A
Associação Portuguesa de Editores e Livreiros (APEL), organizadora
da 85ª Feira do Livro de Lisboa, a ocorrer entre 28 de Maio e 14 de
Junho, veio, à semelhança dos anos anteriores, pedir “voluntários”
para o evento. Desta forma, dá-se a “oportunidade a 30 apaixonados
do livro e da leitura de participarem na realização da maior festa
do livro e da leitura”, que é uma tradução recente de “trabalho
grátis”.
Editores
e livreiros pagam, e não é pouco, para poderem expôr e vender na
feira. Os participantes com apenas uma unidade normalizada (vulgo
stand) pagam 1800 euros, mais 100 se quiserem ter mais 2
metros extra. Um segundo, terceiro e restantes stands estão
ao preço de 2000 euros. Os stands personalizados custam 300
euros por metro linear e devem ter um mínimo de 6 metros. É um
escândalo e, claro, é o que permite que a feira aconteça.
Claro
que, para além disto, são necessárias pessoas que trabalhem fora
dos stands das editoras. Estas, como as outras, garantem que a
feira possa existir e, assim, fazer lucrar. Mesmo assim, sinal dos
tempos, a organização da Feira do Livro acha que o pagamento não
deve ter lugar na história.
Há
uma novilíngua nestes tempos de capitalismo desenfreado. Nesta,
disfarça-se de bom o que é mau, de preparação para o futuro
aquilo que é ausência dele. As palavras têm poder, e o poder
económico tem sabido manipulá-las.
Só
num cenário destes é que o trabalho gratuito pode ser considerado
uma oportunidade. Para mais, claro que tende a repetir-se: os jovens
atropelam-se em estágios não remunerados e oferecem as suas forças
de trabalho de bandeja porque, lá ao fundo, bem pequena, pode estar
uma luz que lhes garanta que há mais qualquer coisa. O problema é
que, regra geral, não há nada, uma vez que o aumento do lucro, ou a
sua manutenção, estimula o outro lado.
O
que a APEL faz agora não é novo: já o fez antes, apesar dos
protestos, e, a continuar assim, não parará tão cedo. Para além
de o insulto que é propor a alguém que trabalhe de graça, que
ofereça a sua força de trabalho, sair absolutamente incólume, o
lucro que daí advém não é amortecido com despesas em salários.

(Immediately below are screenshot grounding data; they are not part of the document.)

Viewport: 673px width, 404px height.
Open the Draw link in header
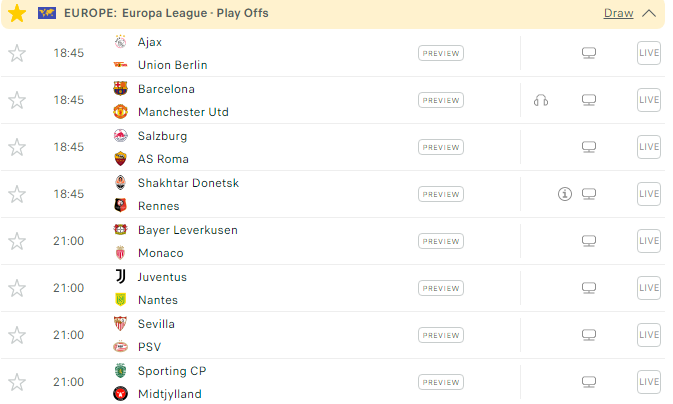coord(618,13)
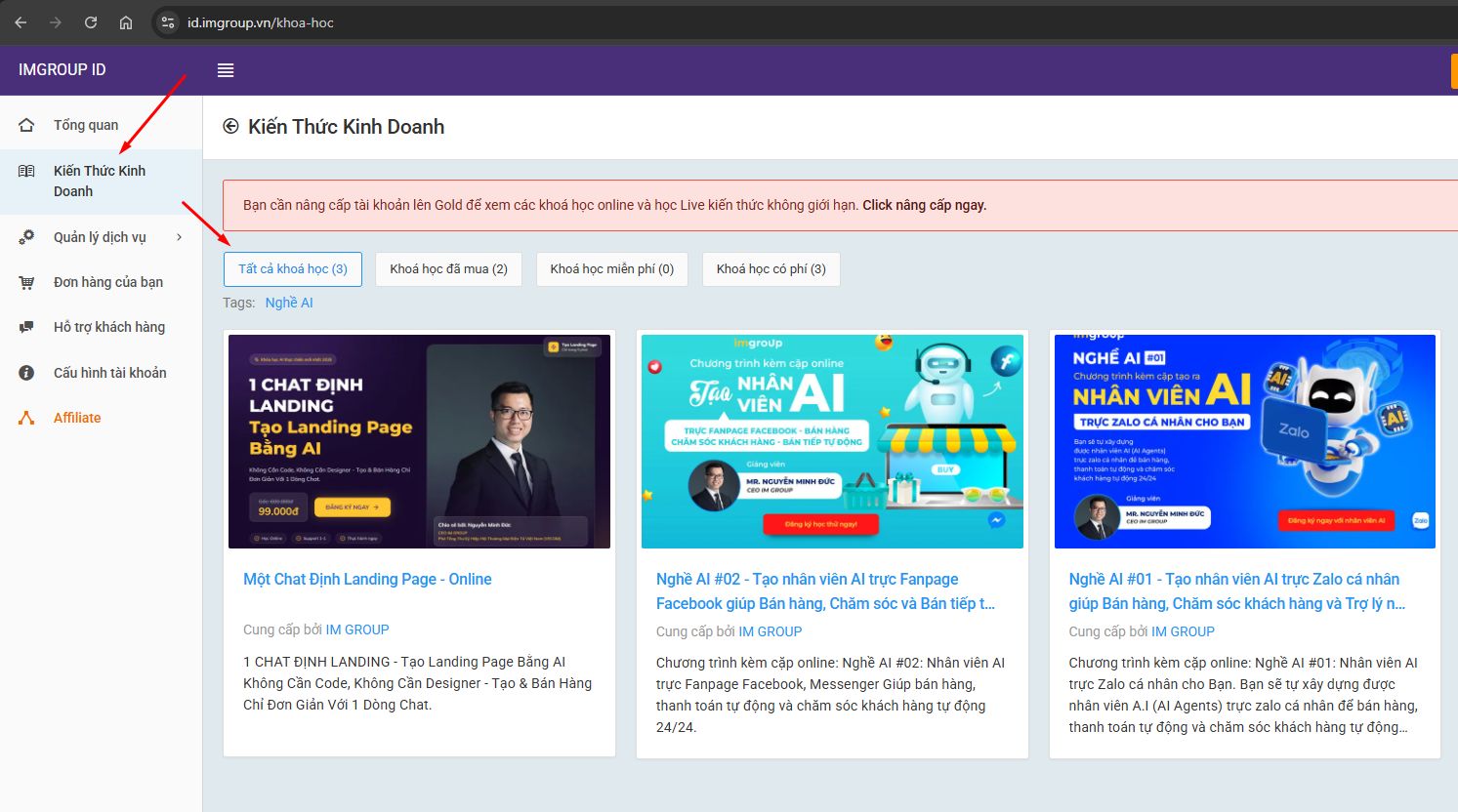The width and height of the screenshot is (1458, 812).
Task: Open Một Chat Định Landing Page course title
Action: pyautogui.click(x=367, y=579)
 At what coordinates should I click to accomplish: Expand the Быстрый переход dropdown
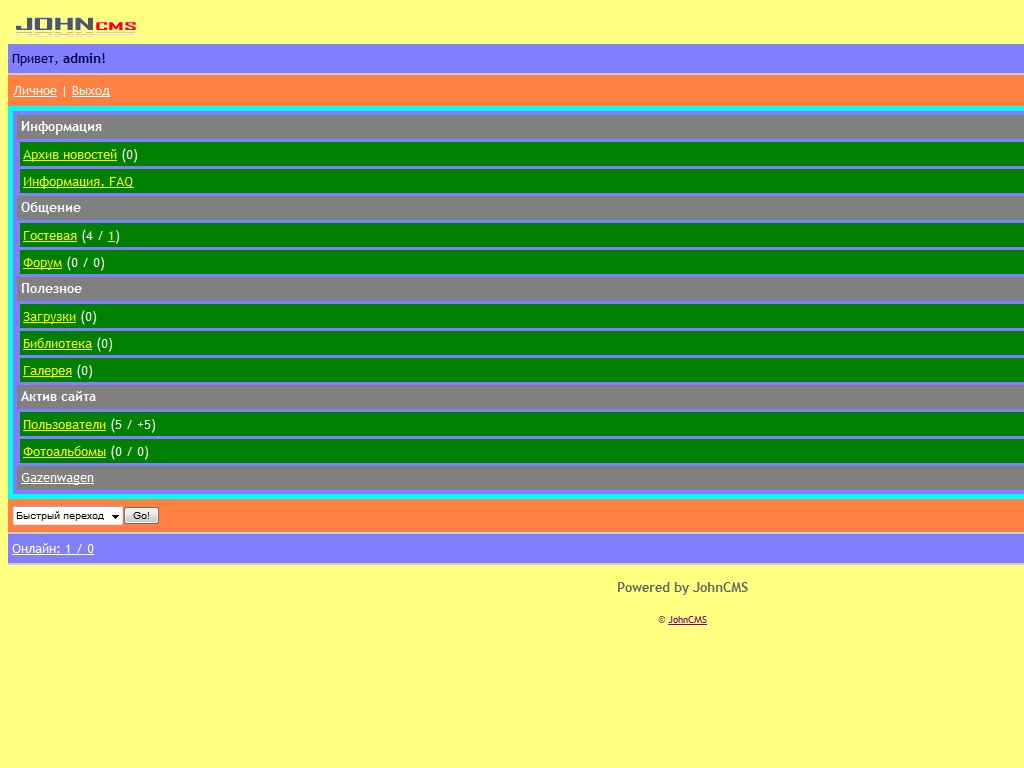point(67,516)
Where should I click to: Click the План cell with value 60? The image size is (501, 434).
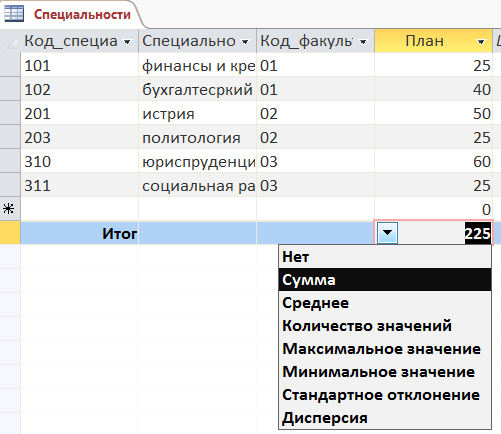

Claro, fórmula de ouro para quem quer encher os bolsos seja de que
forma for, não sentindo a preocupação em fazê-lo com os mínimos,
porque, afinal, os tempos não obrigam a cumpri-los.
Só
num tempo sem esperança se pode sugar tudo com a promessa ténue da
possibilidade. Há quem lucre e encontre neste formato uma forma de
continuar a fazê-lo sem grandes preocupações e a um ritmo
exponencial. Fazendo-o, arrisca-se a que os jovens em Portugal jamais
venham a saber o que é um trabalho remunerado.
Neste
sentido, quem se submete a estas condições está ainda a compactuar
com esta tentativa, quase ecuménica, de se usurpar trabalho ao
garantir que este exista sem ser remunerado. Em 2013, ano em que a
organização recebeu mais de cem candidaturas para trabalho
gratuito, João Alvim, Presidente da APEL, veio considerar que este
“voluntariado” era uma “mais-valia”. Pois, de facto, é de
mais-valia que se trata, e que pena que seja assim.